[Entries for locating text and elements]
______

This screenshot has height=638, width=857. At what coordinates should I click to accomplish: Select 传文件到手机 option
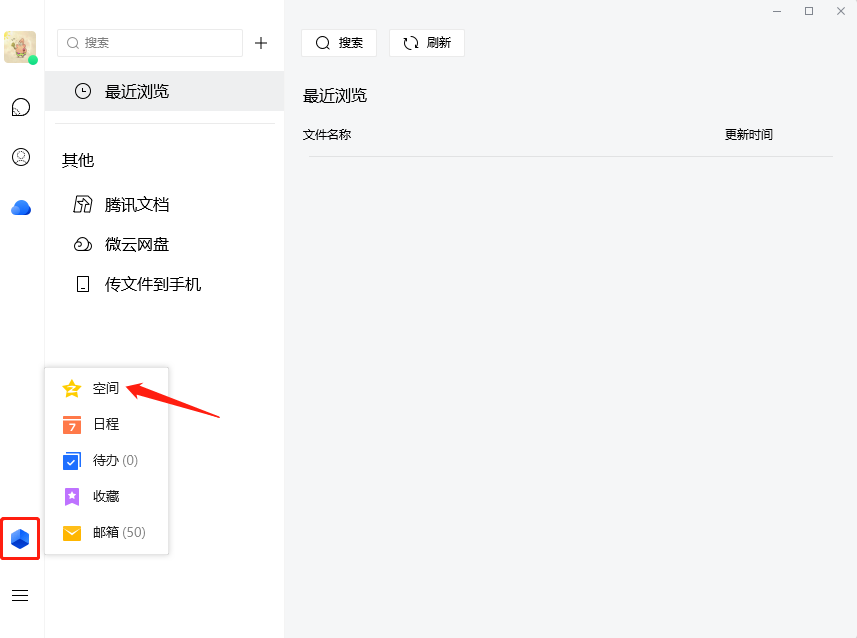point(152,284)
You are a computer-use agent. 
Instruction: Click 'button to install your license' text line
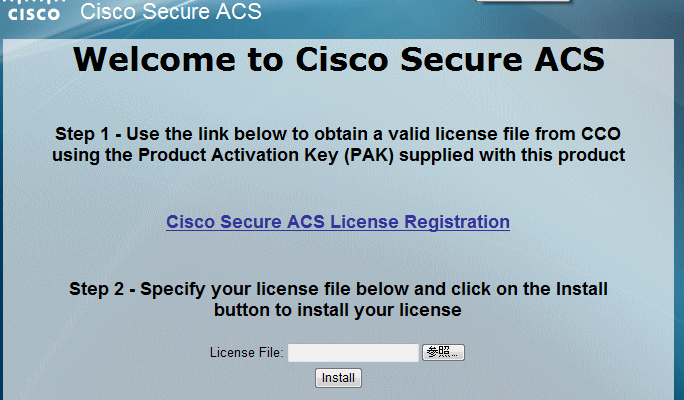tap(338, 310)
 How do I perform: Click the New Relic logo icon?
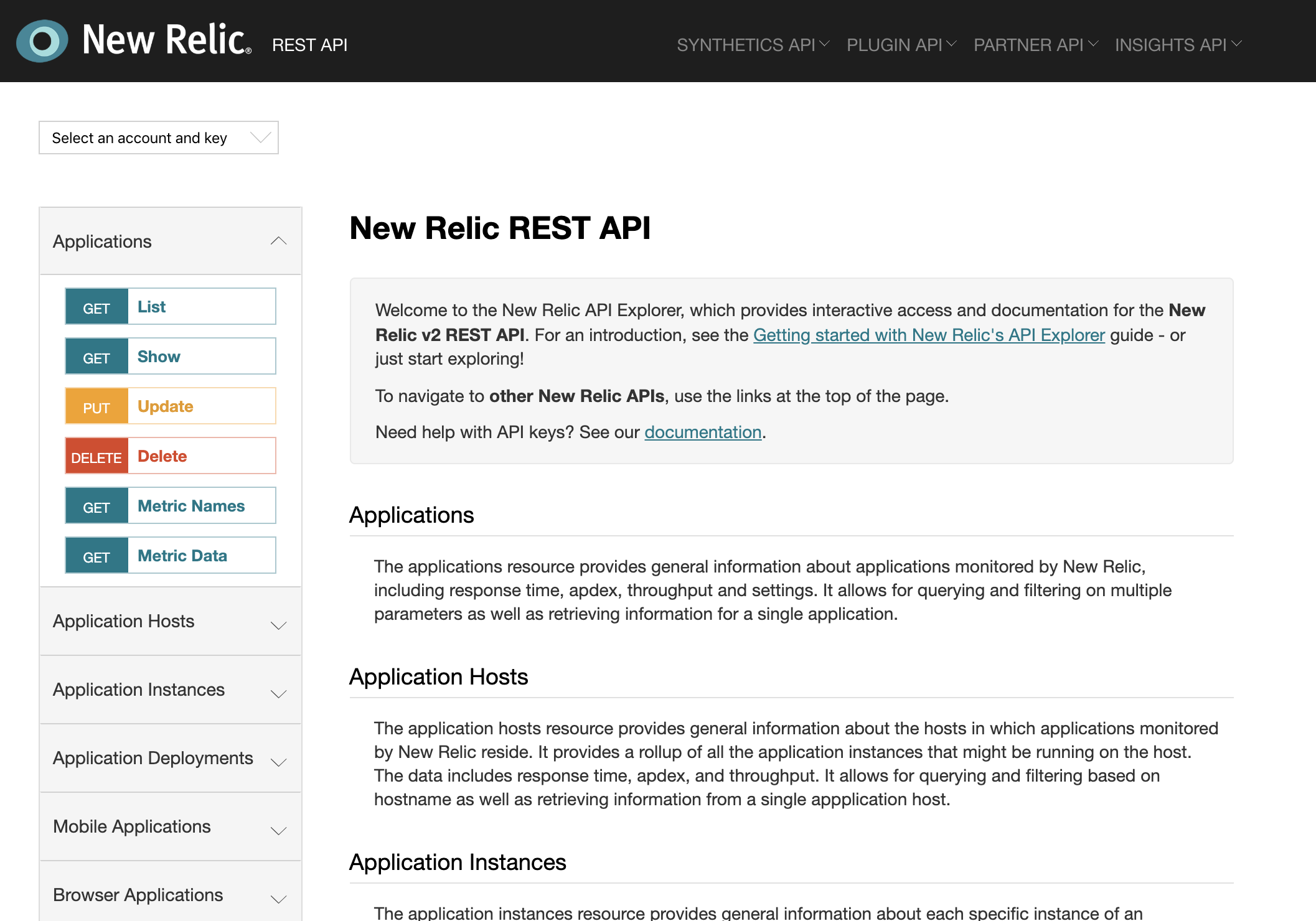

______

Problem:
Copy out every record above word for word, leaving the pictures out of your answer.

Answer below:
This screenshot has height=638, width=857. At what coordinates should I click to accomplish: Select 传文件到手机 option
point(152,284)
You are a computer-use agent. 
Instruction: Click 'button to install your license' text line
tap(338, 310)
 How do I perform: Click the New Relic logo icon?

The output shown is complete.